Based on the results of our study, we would like to make some recommendations. First of all, postpartum sleeplessness and fatigue should not be shown as a reason for women to quit breastfeeding their infants. Given the numerous benefits of breastfeeding for the mother and the infant, mothers should be encouraged to start breastfeeding their infants immediately after birth, they should be supported, and the mother should be motivated to share the same room with the infant in the early postpartum period.
Second, mothers working in the postpartum period should be provided appropriate conditions to ensure proximity and frequent feeding so that they can breastfeed their infants easily. Next, mothers should be informed about the adverse effects of smoking. Strong evidence has shown that nicotine is passed from mothers to breastfed infants by way of breast milk.
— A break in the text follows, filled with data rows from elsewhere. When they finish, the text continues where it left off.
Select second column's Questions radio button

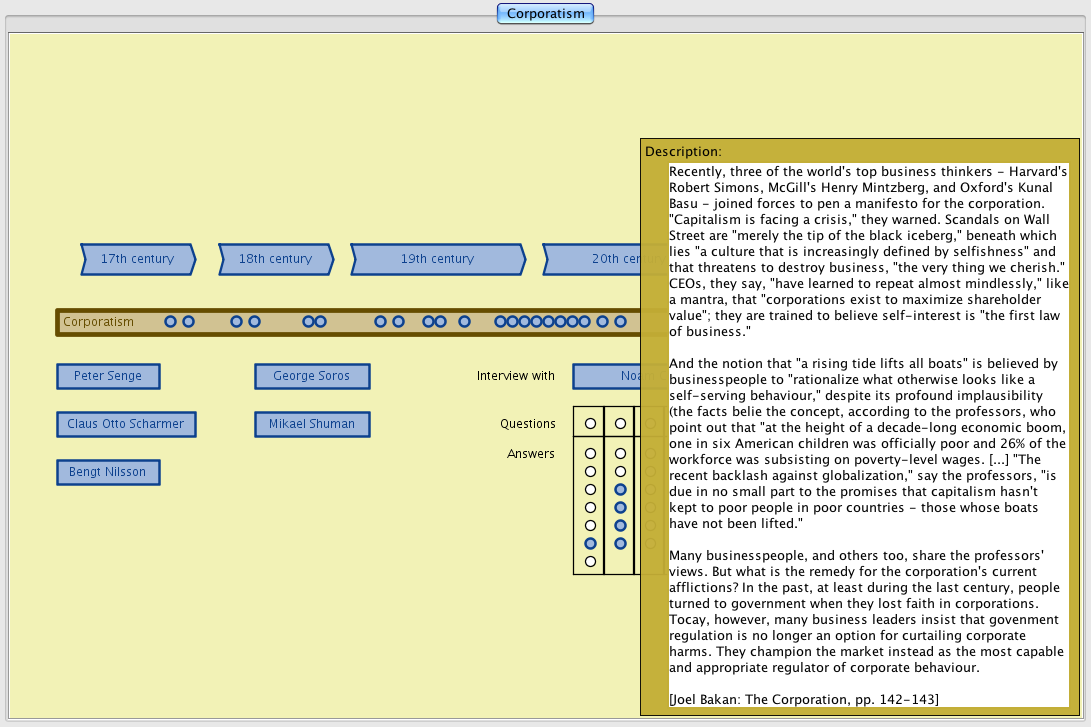point(620,424)
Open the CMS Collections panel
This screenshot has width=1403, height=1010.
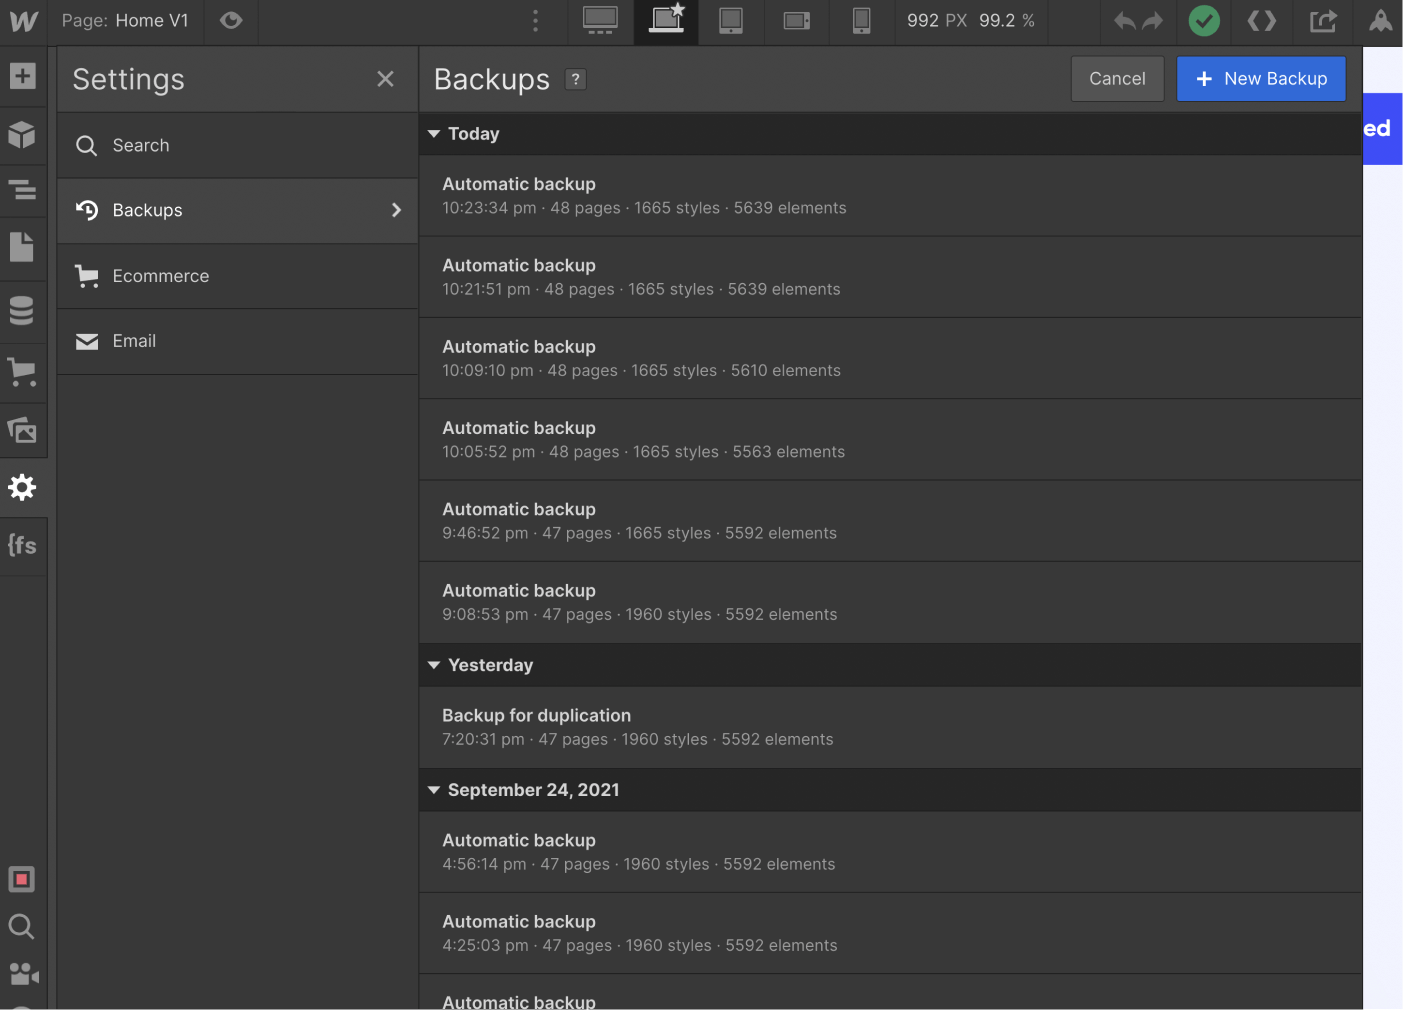[x=22, y=310]
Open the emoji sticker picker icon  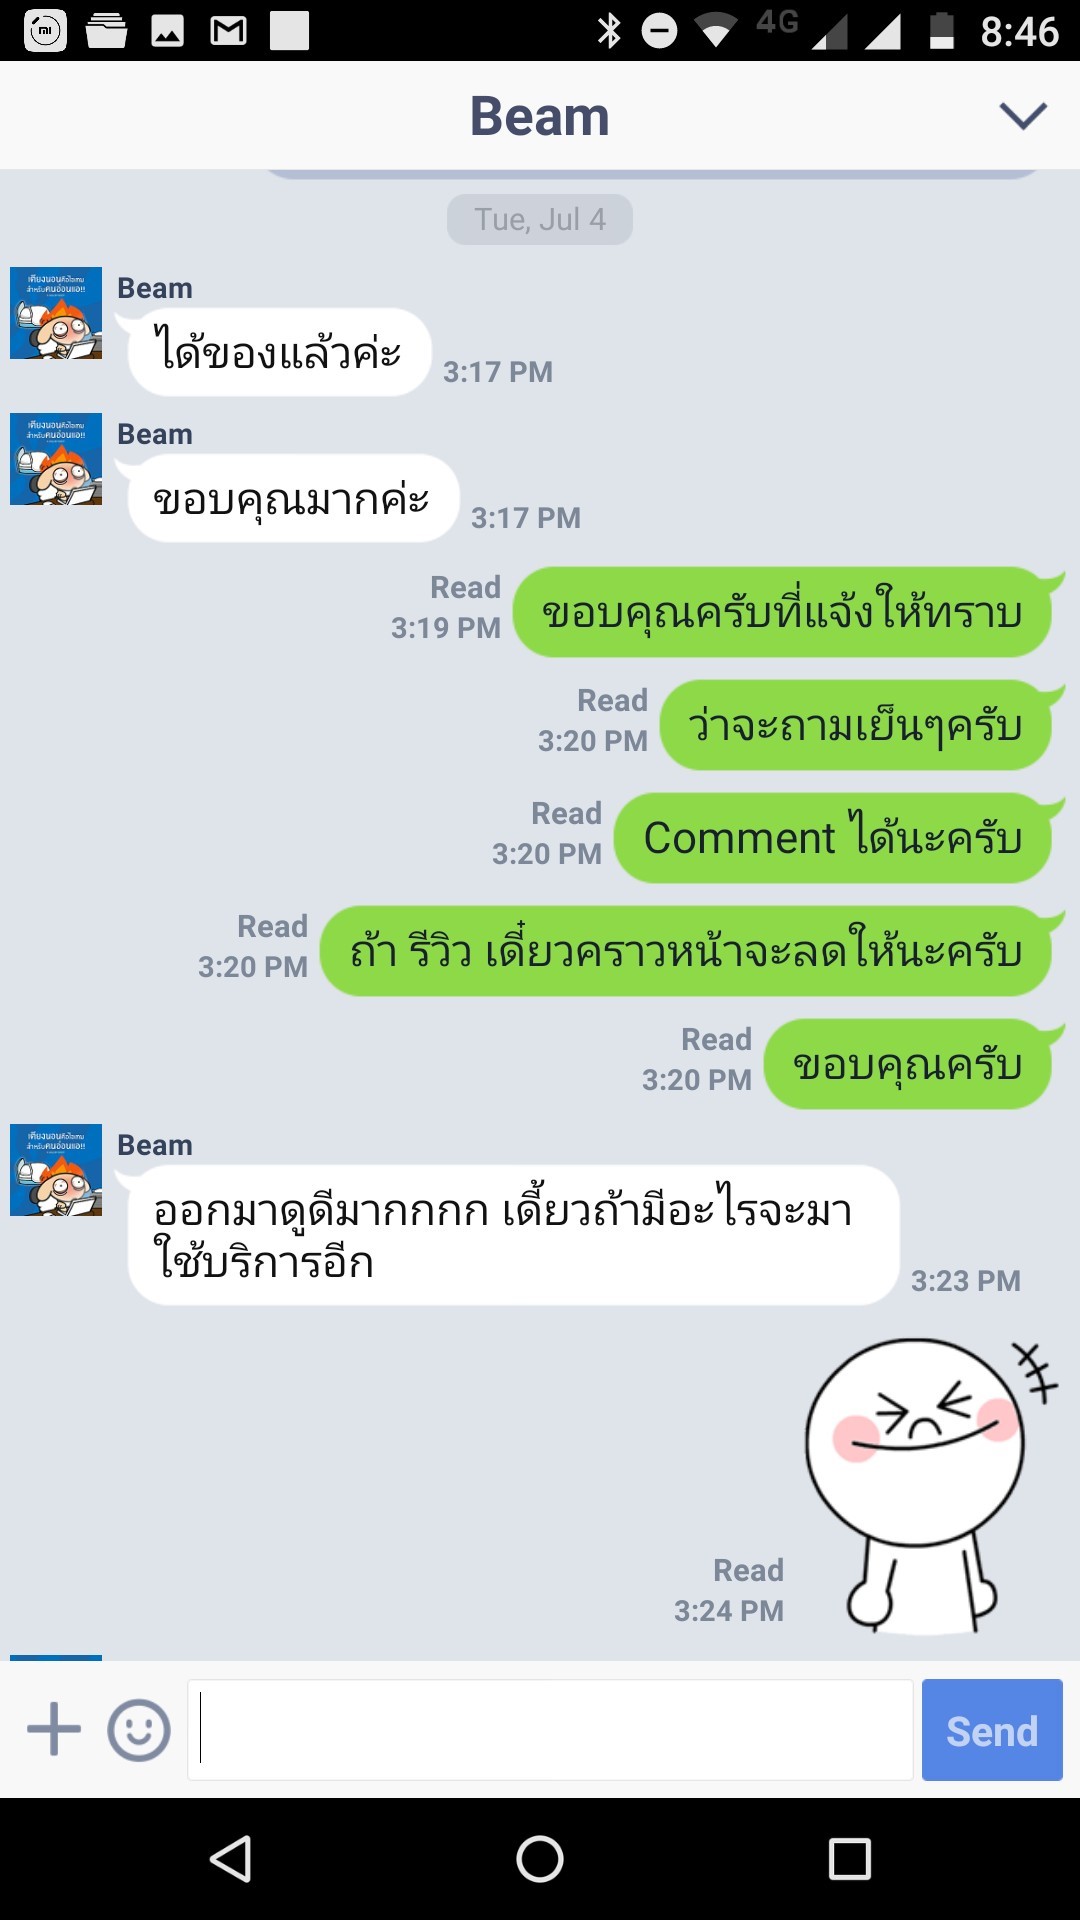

The researchers suggest that babies may refuse to feed once the mother returns to smoking because the breast milk composition is altered or that the nicotine transfer causes restlessness in babies, which may be interpreted as a sign of insufficient milk by mothers, leading them to supplement with artificial feeding. 32 Last, but not least, midwives should plan initiatives together with parents to improve maternal sleep quality and reduce fatigue and inform parents that breastfeeding is not a factor that reduces sleep quality and increases fatigue.
Limitations of the study
In the study, data about sleep quality and duration were determined based on the perceptions and reports of the participants, which did not allow an objective measurement. No information has been collected on the status of bottle-fed infants receiving human milk in the bottle. Besides, the study had limitations regarding research methodology as it used a cross-sectional research design and the size of the self-selected sample, small sample size.
Footnotes
Acknowledgments
The authors express their gratitude to the women in the sample for participation in the study.
Disclosure Statement
No competing financial interests exist.
Funding Information
No funding was received for this article.